Je suis satisfait de retrouver le calme de mon bureau après une telle matinée. Tôt ce matin, on est venu me prévenir que le prince Méallan avait disparu de ses appartements et qu'on ne l'avait trouvé dans aucune pièce du château ni même dans les jardins. Il m'a alors fallu faire des pieds et des mains pour finalement obtenir d'Émilie qu'il était parti aux aurores, en compagnie d'Aslinn et de Larson comme chaperon, se promener en forêt.

 

La reine et sa cour ont eu de quoi parler, imaginer et deviner tout au long de la matinée, jusqu'à ce qu'il ne rentre un peu avant le déjeuner, accompagné d'Aslinn totalement plongée dans ses songes et pieds nus, que je n'ai pas eu l'occasion d'approcher depuis puisque Émilie s'est dépêchée de l'emmener dans sa chambre pour la faire se changer, ses vêtements froissés et bien trop simple ne convenant pas à la situation. Quant au prince, une fois de retour, il s'est retrouvé plongé dans la foule des curieux comme il fallait s'y attendre après une telle escapade. Depuis, il se trouve dans les appartements de la reine qui a sans doute fort peu apprécié de voir son fils disparaître ainsi.

 

J'ai donné des ordres pour reporter le déjeuner, mais je me doute qu'il n'aura pas lieu et que chacun devra demander de quoi se restaurer auprès de Mélanie ou des autres domestiques. Pour ma part, je n'ai pas vraiment faim. Je me demande aussi ce qui s'est passé ce matin, et ce que je devine comme tous les autres m'inquiète.

 

Pour ne plus penser à tout cela, je me plonge dans un tas de paperasse ennuyeuse. Une bonne heure s'écoule ainsi jusqu'à ce qu'on vienne frapper à ma porte. Je soupire avant d'autoriser à entrer. Je suis stupéfait de voir passer dans l’entrebâillement le doux visage d'Aslinn et ses yeux remplis de gaieté.

 

- Oh, Aslinn, je ne m'attendais pas à vous voir, entrez je vous en prie, l'invitai-je d'un geste du bras en me levant.

 

Elle rayonne d'un bonheur que je ne lui avais encore jamais vu sur le visage et qui confirme toutes mes craintes.

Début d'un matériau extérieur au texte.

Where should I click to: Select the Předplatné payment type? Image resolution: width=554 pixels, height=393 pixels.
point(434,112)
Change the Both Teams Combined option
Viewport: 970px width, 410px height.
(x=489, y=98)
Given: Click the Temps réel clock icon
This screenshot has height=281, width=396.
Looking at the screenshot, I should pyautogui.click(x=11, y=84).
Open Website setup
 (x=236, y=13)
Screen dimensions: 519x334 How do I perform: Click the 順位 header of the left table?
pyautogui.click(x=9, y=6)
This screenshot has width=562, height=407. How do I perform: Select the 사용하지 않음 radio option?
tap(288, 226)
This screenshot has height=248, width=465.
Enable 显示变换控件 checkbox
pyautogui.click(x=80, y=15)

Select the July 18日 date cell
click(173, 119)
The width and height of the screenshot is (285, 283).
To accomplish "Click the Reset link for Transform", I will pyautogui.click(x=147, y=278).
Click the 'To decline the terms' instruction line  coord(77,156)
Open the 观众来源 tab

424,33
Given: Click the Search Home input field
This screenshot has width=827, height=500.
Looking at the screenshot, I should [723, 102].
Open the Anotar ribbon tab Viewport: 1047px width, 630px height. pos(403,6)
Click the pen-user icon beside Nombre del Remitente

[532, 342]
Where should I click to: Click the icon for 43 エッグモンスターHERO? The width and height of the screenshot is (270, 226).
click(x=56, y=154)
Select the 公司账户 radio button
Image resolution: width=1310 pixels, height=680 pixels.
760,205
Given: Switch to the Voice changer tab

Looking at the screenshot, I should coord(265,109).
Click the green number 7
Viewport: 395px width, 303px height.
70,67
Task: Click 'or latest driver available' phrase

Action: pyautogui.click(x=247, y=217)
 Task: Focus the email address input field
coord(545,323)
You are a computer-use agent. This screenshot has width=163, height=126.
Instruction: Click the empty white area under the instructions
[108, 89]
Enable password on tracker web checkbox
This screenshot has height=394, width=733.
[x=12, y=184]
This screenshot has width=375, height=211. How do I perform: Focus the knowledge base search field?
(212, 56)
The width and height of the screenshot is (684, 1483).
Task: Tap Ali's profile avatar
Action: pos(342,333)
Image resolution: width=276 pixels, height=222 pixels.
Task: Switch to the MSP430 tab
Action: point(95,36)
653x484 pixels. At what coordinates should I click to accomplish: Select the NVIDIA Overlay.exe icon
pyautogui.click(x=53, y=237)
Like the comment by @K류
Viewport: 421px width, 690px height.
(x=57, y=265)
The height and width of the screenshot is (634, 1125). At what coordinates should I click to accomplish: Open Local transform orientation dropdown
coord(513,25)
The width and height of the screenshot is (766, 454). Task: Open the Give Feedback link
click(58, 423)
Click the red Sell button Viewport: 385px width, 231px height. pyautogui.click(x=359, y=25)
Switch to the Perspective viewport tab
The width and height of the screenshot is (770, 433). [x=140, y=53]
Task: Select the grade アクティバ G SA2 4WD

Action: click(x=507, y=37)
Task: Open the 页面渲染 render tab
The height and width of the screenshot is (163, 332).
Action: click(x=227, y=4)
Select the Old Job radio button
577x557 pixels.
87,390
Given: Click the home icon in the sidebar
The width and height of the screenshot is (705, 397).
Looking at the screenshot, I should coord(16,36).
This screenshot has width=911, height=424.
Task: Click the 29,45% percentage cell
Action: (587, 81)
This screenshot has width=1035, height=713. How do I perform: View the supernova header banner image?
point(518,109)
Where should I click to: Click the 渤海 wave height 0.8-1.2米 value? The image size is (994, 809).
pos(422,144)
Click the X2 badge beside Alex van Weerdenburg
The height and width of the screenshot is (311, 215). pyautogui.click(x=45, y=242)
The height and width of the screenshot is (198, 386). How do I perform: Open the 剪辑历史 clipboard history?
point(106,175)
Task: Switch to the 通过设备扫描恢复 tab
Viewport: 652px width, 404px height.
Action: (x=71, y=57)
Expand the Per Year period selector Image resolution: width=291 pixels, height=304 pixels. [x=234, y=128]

En quelques pas, elle me rejoint de l'autre côté du bureau et me prend dans ses bras si frêles. Je suis un peu décontenancé, mais je lui rends son étreinte. Elle a l'air très émue lorsqu'elle s'écarte un peu de moi. Elle pose les doigts fins de sa main droite sur mon bras et me montre sa main gauche. J'y repère immédiatement l'anneau en or serti de plusieurs pierres précieuses qui s'y trouve, sur l'annulaire. Elle se mord distraitement les lèvres avant de sourire de plus belle.

 

Le prince l'a demandée en mariage. Il n'y a plus aucun doute possible… Je suis surpris de sentir une douleur aiguë me creuser le ventre. Elle va l'épouser et cette idée m'afflige bien au-delà de la culpabilité que je ressens, même si j’ignore dans quel piège je l'ai menée en suivant les directives de la sorcière. Mais il n'est pas temps d'étudier mes sentiments.

 

- Félicitations Aslinn ! m'efforçai-je de répondre avec le plus d'enthousiasme possible.

 

Son sourire semble vouloir déborder de son visage et elle me serre de nouveau dans ses bras. Je me sens tellement coupable… J'espère qu'elle sera heureuse.

 

 

Tard, très tard dans la nuit de ce même jour, je me dirige vers la plage où l'être maléfique auquel je suis lié m'attend. Je n'ai aucun doute quant à sa présence. Je suis obligé de lui rendre visite toutes les nuits depuis que la reine est arrivée au château. Elle s'inquiète beaucoup. Cette arrivée qu'elle n'avait pas prévue semble avoir bouleversé tous ses plans, ce qui me réconforte un peu.

 

Je l'aperçois de loin. La lune est haute et claire cette nuit. Sa silhouette se dessine parfaitement sur l'horizon bleu foncé. Je devine son visage et la noirceur de ses yeux sombres me glace. Je déteste ces moments à passer avec elle, mais je sais que ma liberté est proche… à quel prix ?

 

- Quelles sont les nouvelles ? me demanda-t-elle d'une voix incisive dès que je fus à distance suffisante pour l'entendre.

 

- Le Prince Méallan a demandé Aslinn en mariage, lui répondis-je instantanément en baissant la tête.

 

Je sens… je sais que cela ne va pas bien se passer pour Aslinn. Un silence s'en suit avant que la sorcière n'éclate de rire. Un rire gras, nerveux, elle exulte, pire, elle semble soulagée. De longues minutes s'écoulent ainsi et je me sens oppressé. Je voudrais l'envoyer au diable, lui dire que je ne veux plus être mêlé à ses lugubres desseins, quels qu'ils soient… mais alors je sais le lourd prix qu'il m'en coûterait. Je mourrais ici même probablement, après avoir passé de si longues années à sentir cette menace planer, à n'avoir vécu qu'à moitié, bloqué dans ces terres proches de cet océan qui m'a rendu à la vie mais m'a tout pris…

 

- Quand vont-ils se marier ? me demanda-t-elle finalement, me forçant à revenir au présent.

 

- Je n'en sais rien. Il faut encore que la reine donne son accord, mais probablement dans peu de temps, avant que toute la cour ne reparte, lui expliquai-je le cœur lourd.

 

- Parfait… conclut-elle, et je devine qu'elle sourit malgré l'obscurité et la distance qui me sépare encore d'elle et du rocher sur lequel elle est postée.

 

Je ne sais pas ce que je dois faire… mais une seule pensée pour le doux visage empli de bonheur d'Aslinn me donne le courage de parler.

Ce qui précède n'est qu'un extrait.